I have subscribed to the pkgsrc-users mailing list and sent them a message regarding this error. But it seemed they do some kind of moderation for new subscriber so I don't see my message anywhere on their mailing list archive: http://mail-index.netbsd.org/pkgsrc-users/


----------



## Crivens (Sep 1, 2020)

So what do you expect here to happen?


----------



## Deleted member 63539 (Sep 1, 2020)

Crivens said:


> So what do you expect here to happen?


Just report here for someone has similar idea know the current state of pkgsrc on FreeBSD. BTW, do you know why we have such an outdated texlive?


----------



## kpedersen (Sep 1, 2020)

The TeX Live iso includes FreeBSD binaries. If you want the latest, just use them.



			Index of /mirrors/CTAN/systems/texlive/Images
		


As for having the very latest version of LaTeX... I personally wouldn't worry about it


----------



## Deleted member 63539 (Sep 1, 2020)

kpedersen said:


> The TeX Live iso includes FreeBSD binaries. If you want the latest, just use them.
> 
> 
> 
> ...


Don't know about that. I just wasted my time messing with another non-native ports system


----------



## freespirit8827 (Sep 11, 2022)

Thans for the information , I was considering giving it the old college try.

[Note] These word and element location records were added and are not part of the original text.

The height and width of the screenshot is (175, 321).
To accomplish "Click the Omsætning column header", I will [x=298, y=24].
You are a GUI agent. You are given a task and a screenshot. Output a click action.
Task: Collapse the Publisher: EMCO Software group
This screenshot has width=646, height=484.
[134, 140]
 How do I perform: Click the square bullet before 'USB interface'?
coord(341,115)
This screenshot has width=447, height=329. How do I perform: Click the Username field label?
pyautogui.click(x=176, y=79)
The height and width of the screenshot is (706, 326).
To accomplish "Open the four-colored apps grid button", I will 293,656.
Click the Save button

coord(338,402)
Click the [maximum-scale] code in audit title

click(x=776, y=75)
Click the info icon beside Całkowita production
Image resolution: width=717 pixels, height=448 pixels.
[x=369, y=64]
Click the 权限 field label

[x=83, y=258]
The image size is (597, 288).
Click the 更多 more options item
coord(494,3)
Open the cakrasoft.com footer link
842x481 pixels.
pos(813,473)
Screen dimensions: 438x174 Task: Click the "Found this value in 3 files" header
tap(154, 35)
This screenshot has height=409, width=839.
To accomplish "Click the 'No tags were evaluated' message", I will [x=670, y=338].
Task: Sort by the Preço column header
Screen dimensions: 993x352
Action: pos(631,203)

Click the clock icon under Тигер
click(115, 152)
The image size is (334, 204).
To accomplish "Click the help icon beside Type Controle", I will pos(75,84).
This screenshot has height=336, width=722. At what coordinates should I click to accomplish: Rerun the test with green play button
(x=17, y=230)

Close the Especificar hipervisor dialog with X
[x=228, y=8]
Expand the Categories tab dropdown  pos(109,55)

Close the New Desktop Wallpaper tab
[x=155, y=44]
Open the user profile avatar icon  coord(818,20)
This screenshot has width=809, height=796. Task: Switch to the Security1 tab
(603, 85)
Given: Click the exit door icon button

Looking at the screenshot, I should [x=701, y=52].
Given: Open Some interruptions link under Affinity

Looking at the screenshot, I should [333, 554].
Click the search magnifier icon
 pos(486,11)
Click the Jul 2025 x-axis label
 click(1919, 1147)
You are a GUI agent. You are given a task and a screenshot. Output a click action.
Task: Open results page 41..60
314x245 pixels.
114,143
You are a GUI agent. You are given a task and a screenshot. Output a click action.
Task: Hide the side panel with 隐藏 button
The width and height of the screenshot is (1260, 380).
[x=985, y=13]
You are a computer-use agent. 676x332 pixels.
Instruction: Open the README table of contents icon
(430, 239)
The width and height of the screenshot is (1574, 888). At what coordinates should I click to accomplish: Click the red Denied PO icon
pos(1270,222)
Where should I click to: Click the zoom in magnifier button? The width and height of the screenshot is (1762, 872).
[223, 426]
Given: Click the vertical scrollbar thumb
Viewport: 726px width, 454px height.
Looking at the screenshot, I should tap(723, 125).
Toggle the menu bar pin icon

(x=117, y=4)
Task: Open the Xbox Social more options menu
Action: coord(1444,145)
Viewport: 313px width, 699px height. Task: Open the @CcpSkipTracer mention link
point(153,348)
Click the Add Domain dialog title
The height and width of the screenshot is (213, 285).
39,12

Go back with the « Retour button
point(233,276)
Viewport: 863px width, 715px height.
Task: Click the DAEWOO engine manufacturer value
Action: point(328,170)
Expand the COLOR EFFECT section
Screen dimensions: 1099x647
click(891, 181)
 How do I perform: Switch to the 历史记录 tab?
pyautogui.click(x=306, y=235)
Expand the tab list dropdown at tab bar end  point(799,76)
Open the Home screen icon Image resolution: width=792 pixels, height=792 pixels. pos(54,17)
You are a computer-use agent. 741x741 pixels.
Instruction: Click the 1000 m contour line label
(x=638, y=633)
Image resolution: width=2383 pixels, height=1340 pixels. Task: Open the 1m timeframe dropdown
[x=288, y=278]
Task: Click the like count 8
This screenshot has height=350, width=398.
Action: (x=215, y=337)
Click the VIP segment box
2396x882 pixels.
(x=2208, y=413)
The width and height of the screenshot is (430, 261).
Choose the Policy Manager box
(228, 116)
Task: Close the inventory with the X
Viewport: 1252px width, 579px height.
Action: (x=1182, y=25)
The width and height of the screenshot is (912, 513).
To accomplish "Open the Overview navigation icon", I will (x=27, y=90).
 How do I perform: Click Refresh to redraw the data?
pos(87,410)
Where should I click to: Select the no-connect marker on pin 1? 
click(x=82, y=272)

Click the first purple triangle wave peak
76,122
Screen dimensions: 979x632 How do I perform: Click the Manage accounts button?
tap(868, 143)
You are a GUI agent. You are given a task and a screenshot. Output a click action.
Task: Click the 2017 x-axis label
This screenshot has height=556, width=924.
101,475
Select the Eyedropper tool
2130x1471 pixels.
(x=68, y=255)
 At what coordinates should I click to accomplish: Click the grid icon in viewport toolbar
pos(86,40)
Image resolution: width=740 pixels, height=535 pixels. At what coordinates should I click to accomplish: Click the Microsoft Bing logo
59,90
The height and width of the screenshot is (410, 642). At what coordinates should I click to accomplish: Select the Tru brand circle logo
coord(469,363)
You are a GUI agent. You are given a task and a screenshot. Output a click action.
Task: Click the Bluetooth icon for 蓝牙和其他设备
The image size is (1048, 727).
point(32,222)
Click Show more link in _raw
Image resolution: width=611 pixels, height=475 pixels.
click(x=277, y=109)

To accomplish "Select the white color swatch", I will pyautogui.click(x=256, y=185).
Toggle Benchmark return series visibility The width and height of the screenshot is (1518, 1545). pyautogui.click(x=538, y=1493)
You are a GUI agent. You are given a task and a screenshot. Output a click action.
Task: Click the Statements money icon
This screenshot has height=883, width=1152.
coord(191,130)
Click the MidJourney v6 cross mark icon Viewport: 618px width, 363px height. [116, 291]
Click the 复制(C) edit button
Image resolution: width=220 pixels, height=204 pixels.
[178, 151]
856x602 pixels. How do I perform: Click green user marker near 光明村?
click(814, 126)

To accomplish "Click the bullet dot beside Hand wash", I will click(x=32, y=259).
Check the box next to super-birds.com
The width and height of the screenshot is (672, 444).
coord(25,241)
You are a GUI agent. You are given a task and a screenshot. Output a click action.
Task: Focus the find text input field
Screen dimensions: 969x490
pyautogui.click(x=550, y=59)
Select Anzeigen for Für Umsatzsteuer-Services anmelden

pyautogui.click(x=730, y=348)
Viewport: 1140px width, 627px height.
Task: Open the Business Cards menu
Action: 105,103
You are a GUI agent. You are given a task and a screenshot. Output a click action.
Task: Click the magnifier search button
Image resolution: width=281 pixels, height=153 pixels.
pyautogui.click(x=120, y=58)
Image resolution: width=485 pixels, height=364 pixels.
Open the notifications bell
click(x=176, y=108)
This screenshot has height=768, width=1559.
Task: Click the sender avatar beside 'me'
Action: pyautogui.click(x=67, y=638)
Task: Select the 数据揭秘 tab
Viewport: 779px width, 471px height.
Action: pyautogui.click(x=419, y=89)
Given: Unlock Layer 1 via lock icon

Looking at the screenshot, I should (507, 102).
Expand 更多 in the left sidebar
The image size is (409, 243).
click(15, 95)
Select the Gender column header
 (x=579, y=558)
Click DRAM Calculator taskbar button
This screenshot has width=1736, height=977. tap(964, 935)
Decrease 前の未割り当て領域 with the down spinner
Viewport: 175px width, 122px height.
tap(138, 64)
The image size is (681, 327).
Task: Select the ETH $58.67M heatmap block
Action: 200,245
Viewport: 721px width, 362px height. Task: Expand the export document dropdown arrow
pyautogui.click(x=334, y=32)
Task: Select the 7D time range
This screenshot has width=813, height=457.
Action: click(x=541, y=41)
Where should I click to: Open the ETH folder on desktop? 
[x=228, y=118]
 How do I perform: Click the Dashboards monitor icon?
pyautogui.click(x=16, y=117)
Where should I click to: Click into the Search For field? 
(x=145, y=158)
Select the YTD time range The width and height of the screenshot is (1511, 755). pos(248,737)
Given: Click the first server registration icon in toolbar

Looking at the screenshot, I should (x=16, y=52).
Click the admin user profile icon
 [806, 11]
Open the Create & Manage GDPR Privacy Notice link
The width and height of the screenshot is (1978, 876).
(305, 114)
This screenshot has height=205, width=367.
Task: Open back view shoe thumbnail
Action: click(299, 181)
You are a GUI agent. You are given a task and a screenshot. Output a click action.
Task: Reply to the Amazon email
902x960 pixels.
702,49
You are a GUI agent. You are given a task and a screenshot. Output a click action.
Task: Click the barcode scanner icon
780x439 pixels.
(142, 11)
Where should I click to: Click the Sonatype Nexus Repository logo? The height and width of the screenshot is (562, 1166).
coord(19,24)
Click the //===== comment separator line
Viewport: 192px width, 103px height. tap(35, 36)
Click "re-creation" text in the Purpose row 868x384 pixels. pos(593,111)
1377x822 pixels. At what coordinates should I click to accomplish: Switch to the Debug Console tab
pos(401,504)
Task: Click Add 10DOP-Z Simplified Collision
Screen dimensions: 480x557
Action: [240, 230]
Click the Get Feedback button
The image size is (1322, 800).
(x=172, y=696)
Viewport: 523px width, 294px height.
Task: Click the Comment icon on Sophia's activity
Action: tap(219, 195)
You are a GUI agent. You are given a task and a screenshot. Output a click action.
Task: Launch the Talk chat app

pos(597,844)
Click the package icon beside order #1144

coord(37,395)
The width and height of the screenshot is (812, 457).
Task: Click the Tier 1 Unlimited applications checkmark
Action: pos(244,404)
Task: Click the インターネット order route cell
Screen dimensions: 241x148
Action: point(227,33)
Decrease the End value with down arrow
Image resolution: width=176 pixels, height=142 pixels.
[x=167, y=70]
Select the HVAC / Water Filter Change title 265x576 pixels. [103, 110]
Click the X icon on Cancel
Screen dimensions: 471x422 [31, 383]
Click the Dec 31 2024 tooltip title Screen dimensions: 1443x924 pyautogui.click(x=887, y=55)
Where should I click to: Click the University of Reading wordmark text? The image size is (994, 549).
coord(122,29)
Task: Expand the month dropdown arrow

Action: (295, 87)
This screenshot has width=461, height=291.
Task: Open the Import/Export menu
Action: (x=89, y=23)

Now I won't because  apparently it's a huge waste of valuable time and effort of which I have plenty of the first  personality traits  of persistence and studied effort this charter trait is what gained me experience with FreeBSD as a teenager and young adult as well as a deep respect for those whom helped me solve the meriad of problems that i had comming jumping from Windows, to linux and finally though it was a brief timegovong FreeBSD a good effort.


----------